Aman dolar tabelada 20 Türk Lirası (TL) olmasın! Ne hükmü var. Serbest piyasada 1 Amerikan Doları, 22 TL’nin eşiğine gelirken; euro 23 TL’yi aştı bile.

Merkez Bankası (TCMB), 92 senelik mazisinde hiç böylesine aciz kalmamıştı. Bazı iktisatçılar 1990’lara dönülmesinden endişe etse de doğrusu 1970’lere dönüldü. 90’lar hafif kalır iflası ifade etmek için…

19 Mayıs 2023 tarihi itibarıyla TCMB’nin kasasında kendisine ait 1 dolar banknot kalmadı. Çin, Katar, Güney Kore, Suudi Arabistan ve Birleşik Arap Emirlikleri tarafından emaneten ve faiz mukabilinde gönderilen dolarlara rağmen TCMB tek cente muhtaç.

MERKEZ BANKASI’NIN AÇIĞI 80 MİLYAR DOLAR

Beş yabancı merkez bankası “Dolarları gönderin” dese TCMB’nin kapısına dövizleri buharlaşan ülkelerin icra avukatları dayanacak.

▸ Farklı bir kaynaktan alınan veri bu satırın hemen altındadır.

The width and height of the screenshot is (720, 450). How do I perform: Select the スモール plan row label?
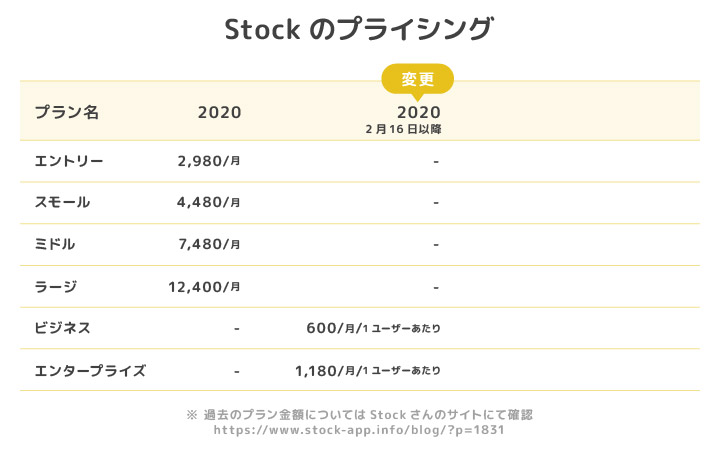[x=62, y=202]
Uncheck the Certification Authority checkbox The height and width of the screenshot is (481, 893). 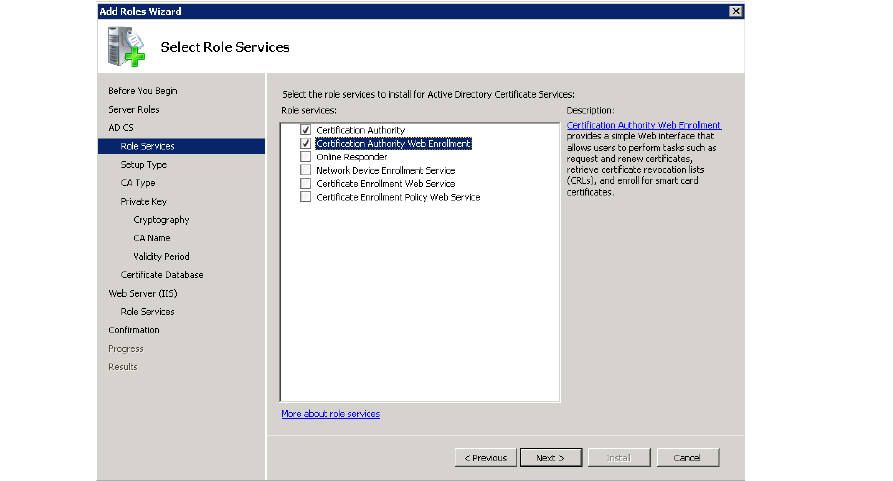(306, 130)
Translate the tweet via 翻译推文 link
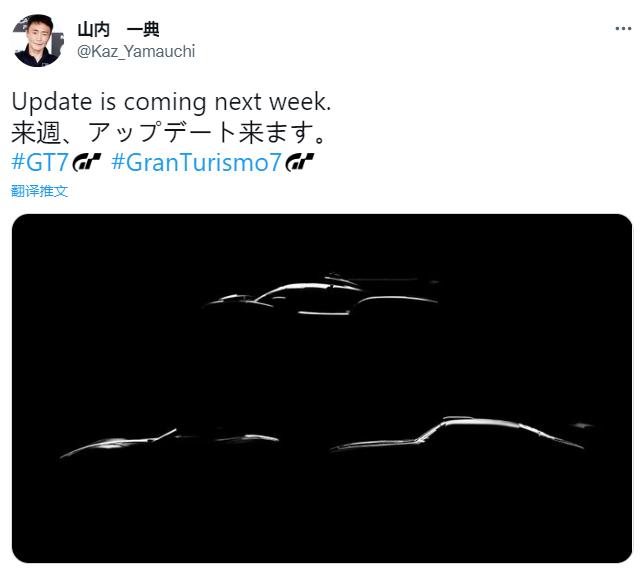 [x=40, y=191]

Elem veren iflas bununla mahdut değil. Swap (dolar-TL takası) ile gönderilen paralar ve munzam karşılıklar hesaptan düşüldüğünde TCMB piyasaya 55 milyar dolar borçlu. Hazine’nin mevduatı hariç tutulduğunda kasadaki açık 80 milyar dolar.

Cumhurbaşkanı Seçimi’nin 2’nci turundan evvelki son işlem gününde (26 Mayıs Cuma) bankalar üzerinden çok tehlikeli bir oyun sahnelendi.

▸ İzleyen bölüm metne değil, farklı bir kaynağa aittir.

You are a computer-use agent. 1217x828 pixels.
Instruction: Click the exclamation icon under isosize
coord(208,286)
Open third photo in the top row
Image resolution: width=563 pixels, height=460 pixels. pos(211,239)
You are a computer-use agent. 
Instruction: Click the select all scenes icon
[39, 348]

Düşük faizli 10 yıllık Hazine bonosundan kaçan bankalar kur korumalı mevduatta (KKM) “Yok mu artıran?” diyerek düelloya tutuştu. En büyük özel bankalardan biri dövize dönüşen KKM için 10 bin doları getiren mudiye 90 gün için 598 dolar nakit ödeme yapıyor.

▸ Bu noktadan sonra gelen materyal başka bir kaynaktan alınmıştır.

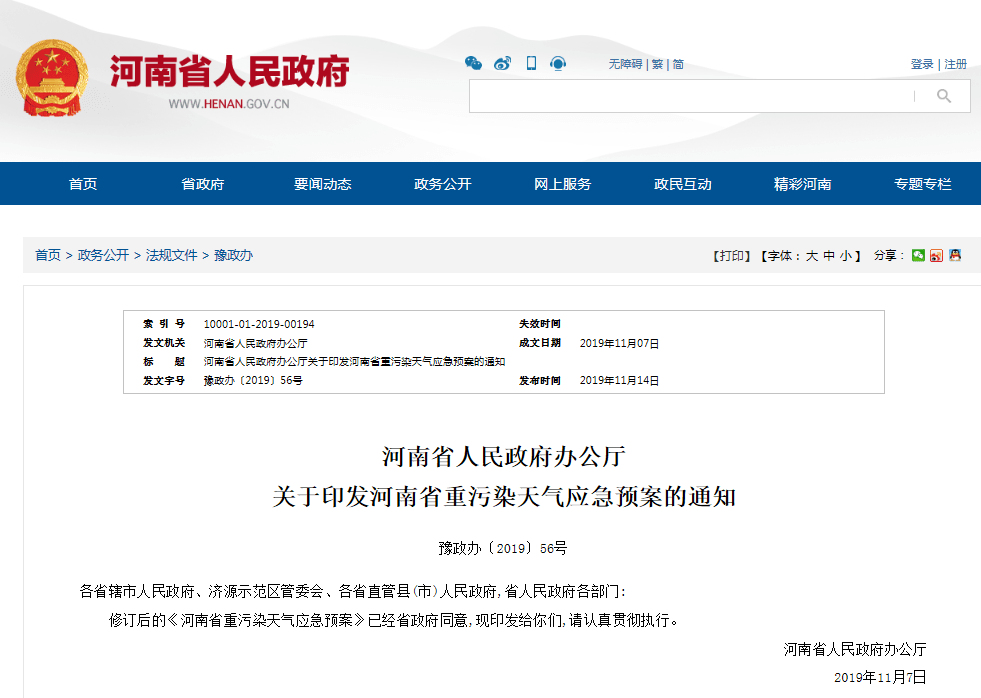
Task: Set font size to 中 (medium)
Action: click(x=829, y=256)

DÖVİZİ BOZDURUP KKM’YE GEÇENE YÜZDE 40 FAİZ

Kampanyada 10 bin dolar ve üstü dövizini yatıran herkes getirdiği paranın yüzde 24’ü kadar peşin ödül alıyor.

Bazı bankalarda ise 100 bin dolar ve üstüne ödül tutarı yüzde 40’a kadar çıkıyor. Başka bir özel banka yüzde 41’i bile masaya sürdü.

Doları seçime kadar olduğundan ucuz tutmak için arka kapıdan dolar satan TCMB bu defa “Yüksek faiz verin, dolar toplayın!” muhtırası ile bankaların ensesinde boza pişiriyor.

Saadet zincirini basitleştirerek anlatayım: 1 milyon doları, 1 yıl vadeli yüzde 40 peşin primli döviz dönüşümlü KKM hesabına aktaran mudinin hesabına 400 bin doları peşin yatıran bankalar var.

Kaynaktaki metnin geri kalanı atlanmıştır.